_WHAT NEEDS TO BE DONE_. Transcribe everything from the line containing "Viewport: 1500px width, 742px height." down to the line containing "tap(932, 396)" in the records below, and leave the pictures out of your answer.

_SUPPLIED MATERIAL_.
══════════════════════════════

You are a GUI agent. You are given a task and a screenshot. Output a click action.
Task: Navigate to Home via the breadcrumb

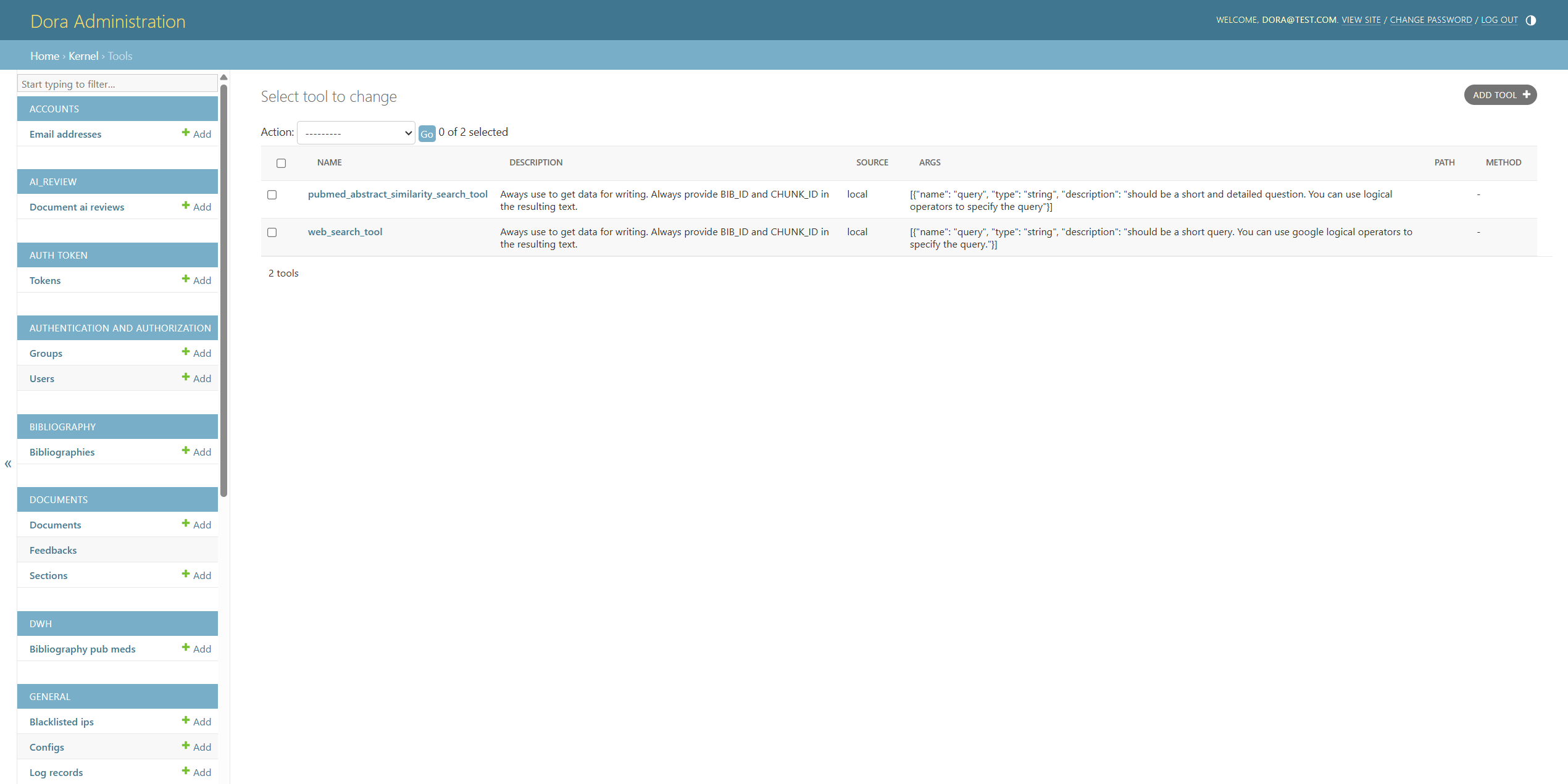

══════════════════════════════

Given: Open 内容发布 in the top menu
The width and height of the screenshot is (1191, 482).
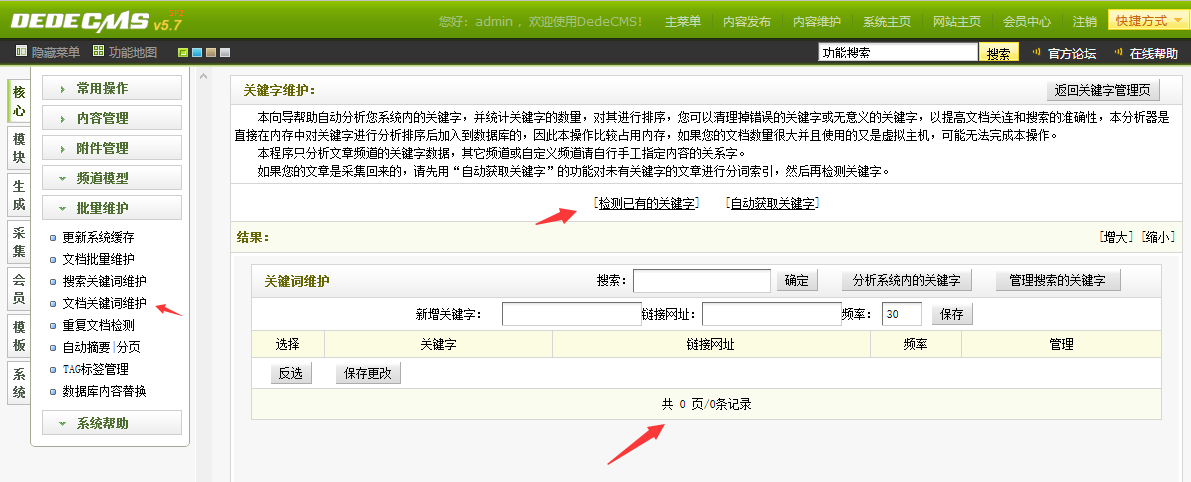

══════════════════════════════

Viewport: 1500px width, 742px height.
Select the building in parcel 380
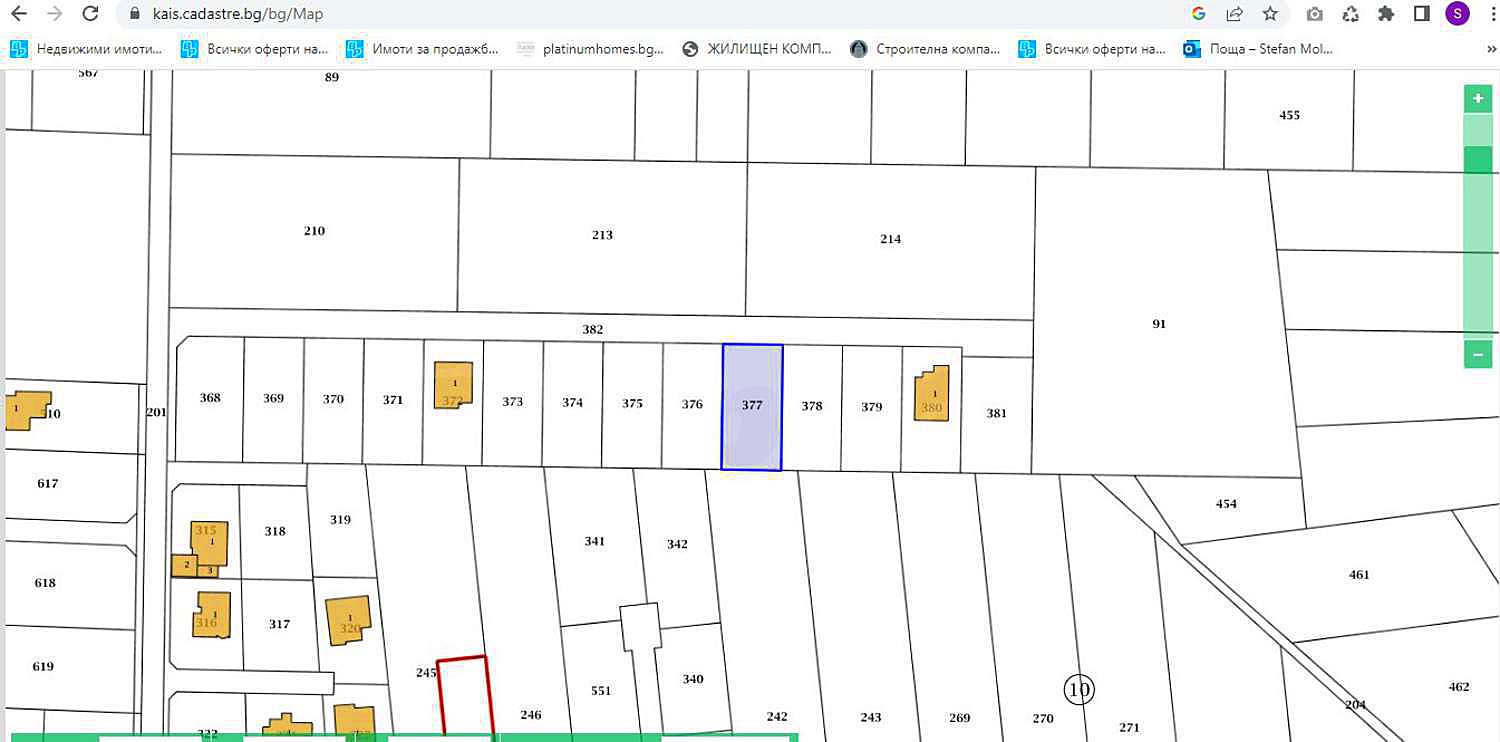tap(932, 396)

══════════════════════════════

_REPLY_.
Viewport: 1500px width, 742px height.
Select the building in parcel 380
tap(932, 396)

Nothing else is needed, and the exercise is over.